> _PROBLEM A_
Edit the patch: begin at the words "Signed-off-by: Eric Chanudet" and stop after "(GFP_HIGHUSER | __GFP_ZERO | __GFP_ACCOUNT)", writing "LOW_ORDER_FLAGS" wherever "LOW_ORDER_GFP" appears.

Pass the __GFP_ACCOUNT for our allocations to account them into memcg.
Userspace components using the system heap can be constrained with, e.g:
systemd-run --user --scope -p MemoryMax=10M ...
Signed-off-by: Eric Chanudet <echanude(a)redhat.com>
---
drivers/dma-buf/heaps/system_heap.c | 4 ++--
1 file changed, 2 insertions(+), 2 deletions(-)
diff --git a/drivers/dma-buf/heaps/system_heap.c b/drivers/dma-buf/heaps/system_heap.c
index 4c782fe33fd4..c91fcdff4b77 100644
--- a/drivers/dma-buf/heaps/system_heap.c
+++ b/drivers/dma-buf/heaps/system_heap.c
@@ -38,10 +38,10 @@ struct dma_heap_attachment {
bool mapped;
};
-#define LOW_ORDER_GFP (GFP_HIGHUSER | __GFP_ZERO)
+#define LOW_ORDER_GFP (GFP_HIGHUSER | __GFP_ZERO | __GFP_ACCOUNT)

> _PROBLEM B_
Locate each line of the listing that contains the string "give", and copy those lines out.

(Records on locating elements on screens)
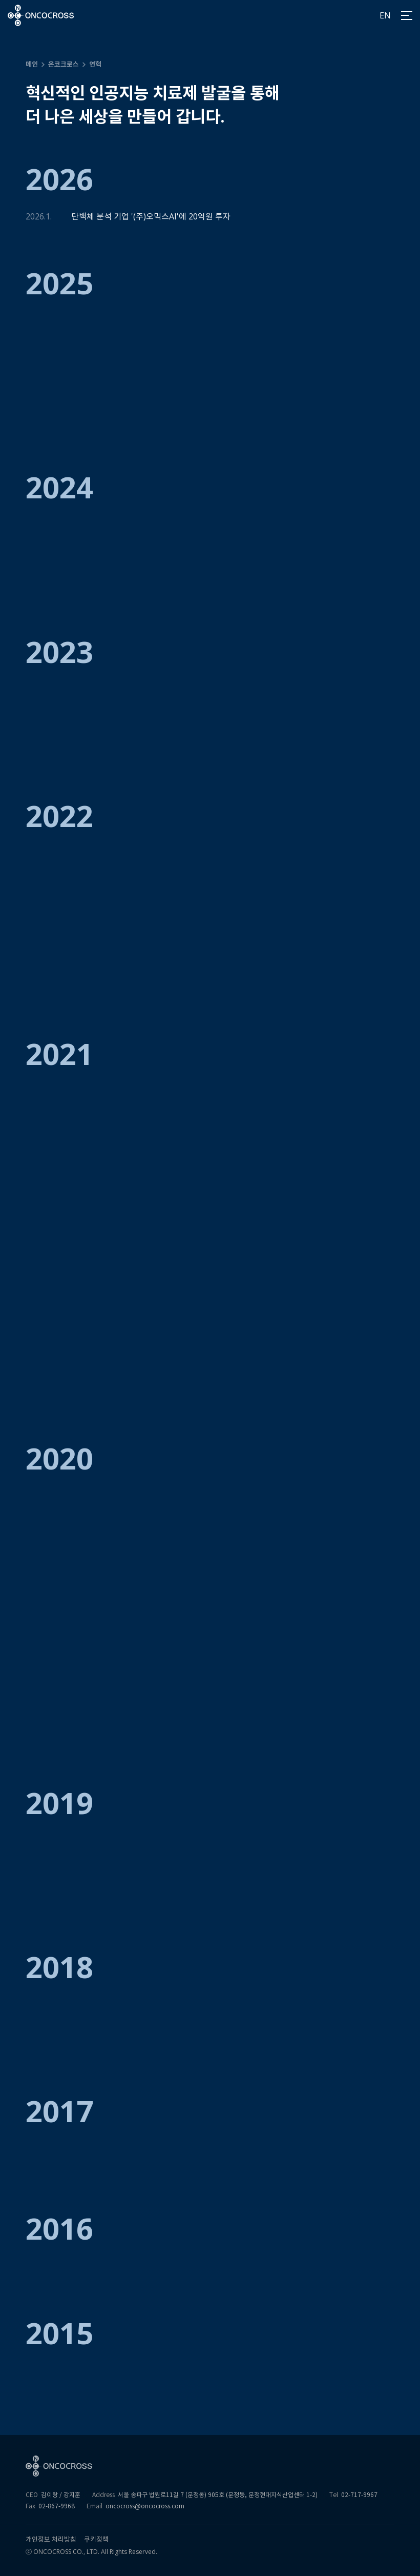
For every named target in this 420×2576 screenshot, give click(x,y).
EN (385, 15)
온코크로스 (63, 64)
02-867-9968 (56, 2506)
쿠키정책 (96, 2539)
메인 (32, 64)
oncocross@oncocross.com (145, 2506)
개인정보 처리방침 (51, 2539)
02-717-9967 (359, 2495)
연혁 (95, 64)
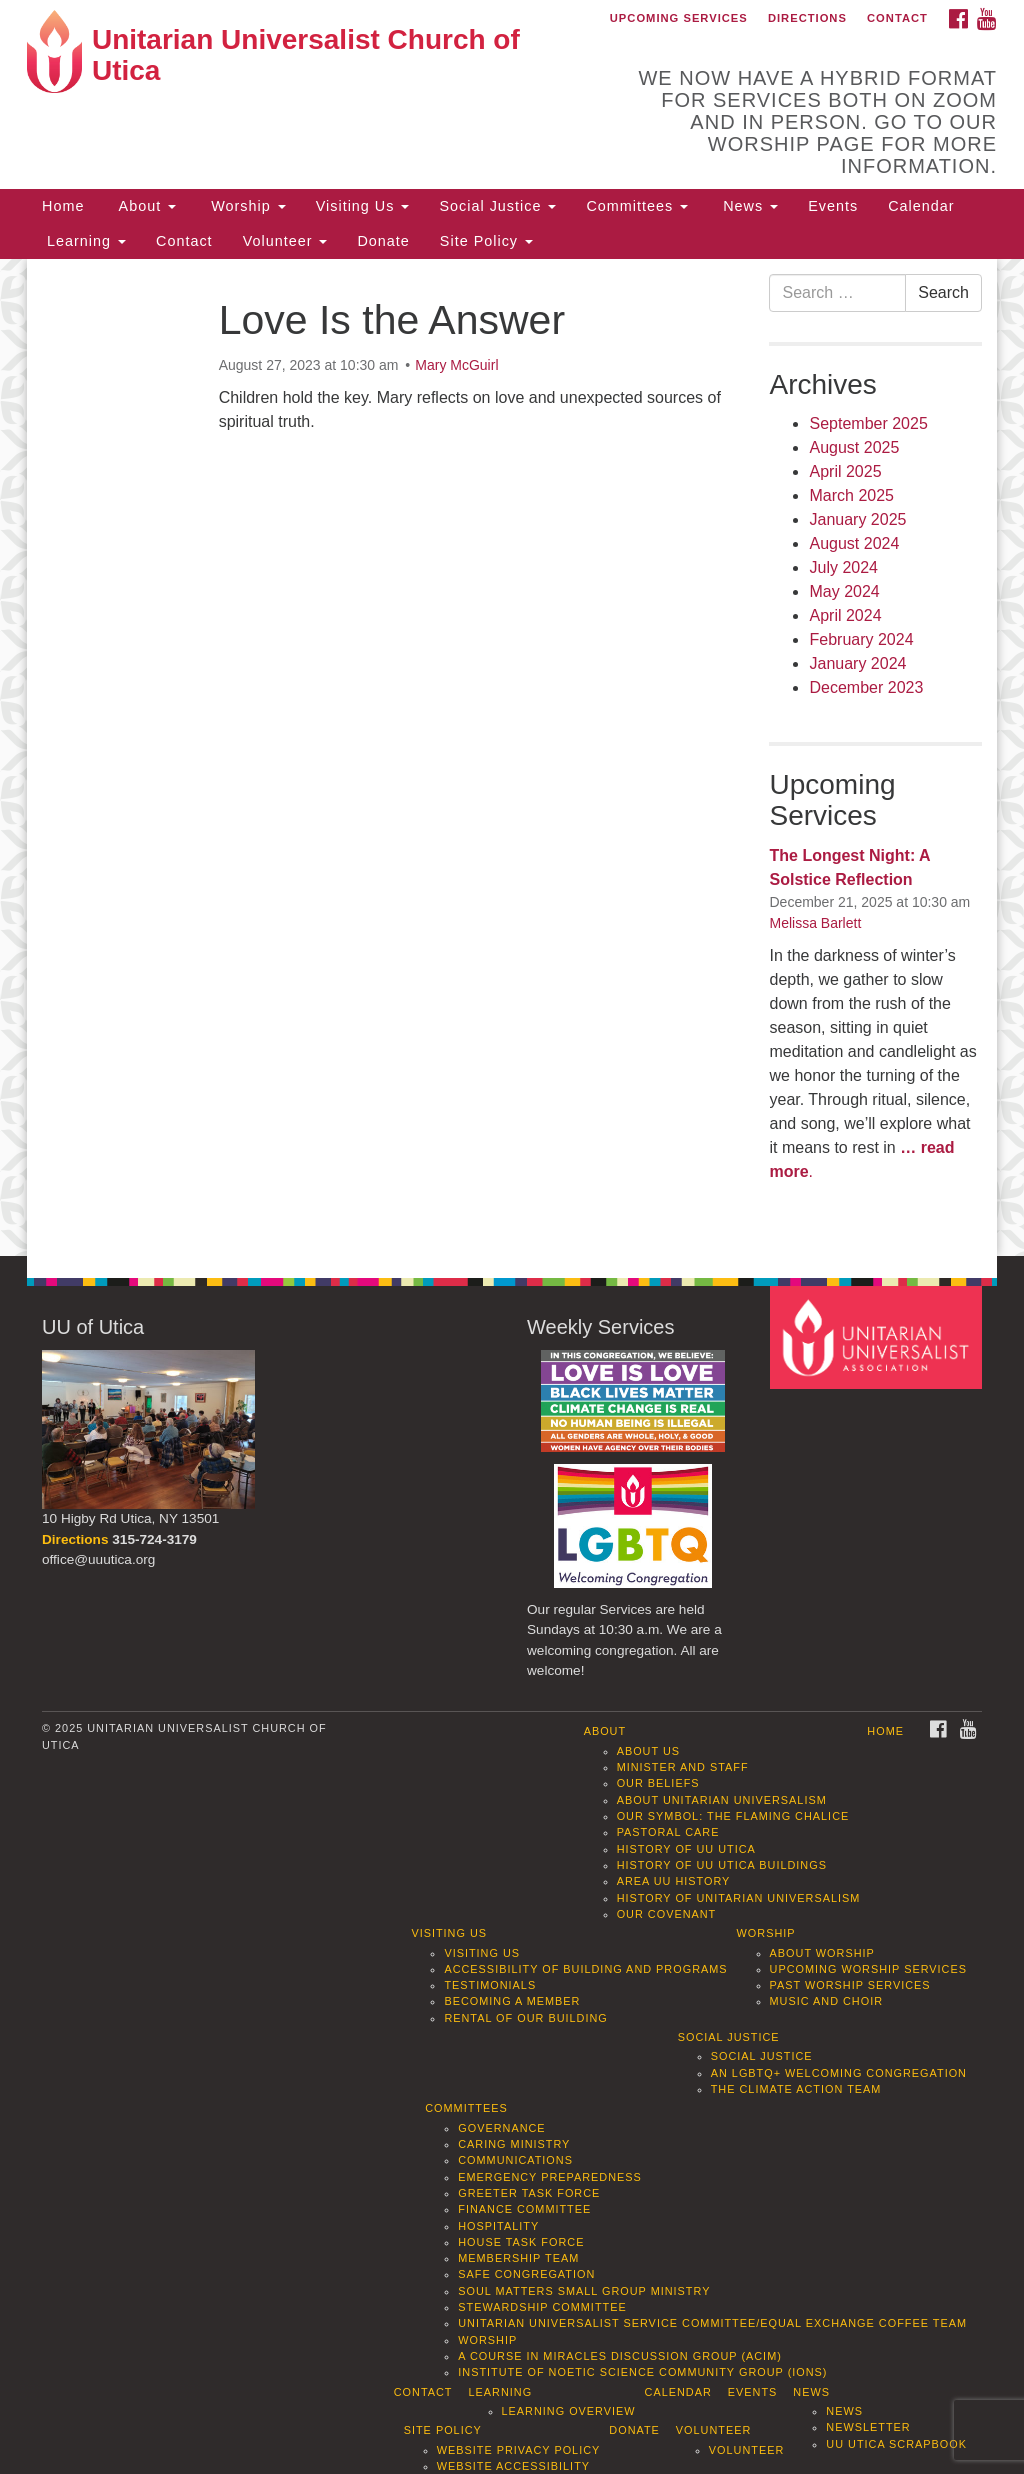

> _FINAL RESULT A_
Signed-off-by: Eric Chanudet <echanude(a)redhat.com>
---
drivers/dma-buf/heaps/system_heap.c | 4 ++--
1 file changed, 2 insertions(+), 2 deletions(-)
diff --git a/drivers/dma-buf/heaps/system_heap.c b/drivers/dma-buf/heaps/system_heap.c
index 4c782fe33fd4..c91fcdff4b77 100644
--- a/drivers/dma-buf/heaps/system_heap.c
+++ b/drivers/dma-buf/heaps/system_heap.c
@@ -38,10 +38,10 @@ struct dma_heap_attachment {
bool mapped;
};
-#define LOW_ORDER_FLAGS (GFP_HIGHUSER | __GFP_ZERO)
+#define LOW_ORDER_FLAGS (GFP_HIGHUSER | __GFP_ZERO | __GFP_ACCOUNT)

> _FINAL RESULT B_
For every named target in this 420×2576 screenshot, give click(x,y).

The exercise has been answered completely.